Review: ‘Sometimes the Wolf’ is engrossing story

OLINE H. COGDILL
Associated Press

“Sometimes the Wolf” (William Morrow), by Urban Waite

A father-and-son relationship, perhaps broken beyond repair, fuels Urban Waite’s engrossing novel that skillfully exposes the complicated emotions that can stymie a once close family while also working as a superb action-adventure tale.

In “Sometimes the Wolf,” the sins of the father have rained down on Bobby Drake for 12 years. Bobby, a sheriff’s deputy in a small town in the Pacific Northwest, wonders what his life would have been like had his father, Patrick, the town’s former sheriff, not been sent to prison for drug dealing.

Patrick’s “whole identity wrapped up in the fact that he’d smuggled drugs,” with Bobby forever trying “to distance himself from the father everyone could see within him.”

Bobby’s resentment boils when Patrick, newly paroled, comes to live with him and his wife. Bobby wonders if Patrick will continue his criminal ways, while his anger at his father threatens his already strained marriage.

Bobby’s feelings are intensified by the appearance of Frank Driscoll, the DEA agent who arrested Patrick years before. Frank claims Patrick plans to collect the millions he hid — a belief reinforced when Patrick’s two former prison mates show up looking for the drug money. Driscoll also suspects Patrick in the unsolved murder of two men. He implies that Gary Elliot, the current sheriff who was Patrick’s best friend and is now Bobby’s boss, may have been involved.

Workwise, Bobby is tapped to find and save the life of the first wolf seen in the area for 50 years before local ranchers kill it.

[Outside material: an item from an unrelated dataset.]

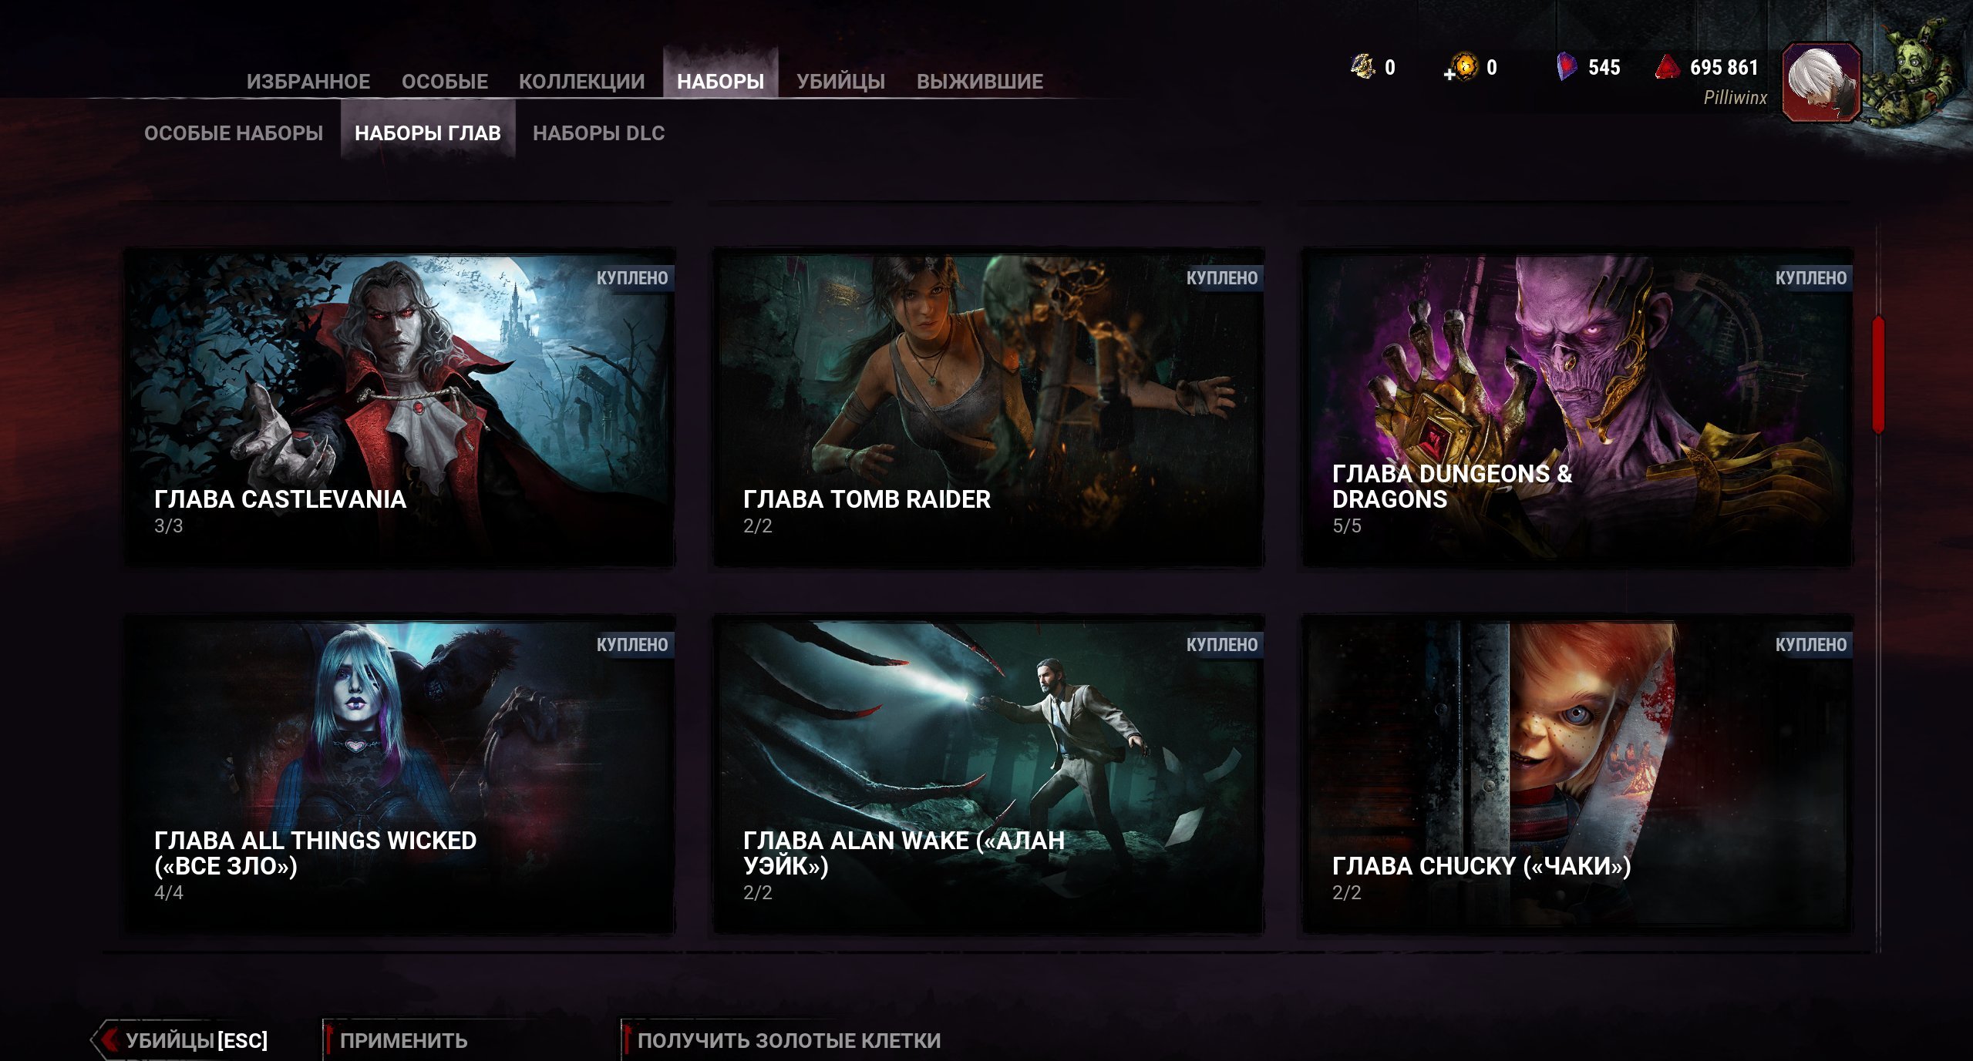Click the red Bloodpoints currency icon
The width and height of the screenshot is (1973, 1061).
(x=1668, y=67)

“Sometimes the Wolf” moves at a fast clip, combining an action-adventure motif, the mystery genre and realistic plot twists. Waite elegantly uses the wolf as a metaphor for those who are hunting Patrick without belaboring this allusion. The isolated, yet breathtaking Pacific Northwest becomes the perfect background for this story about a son’s feelings of isolation.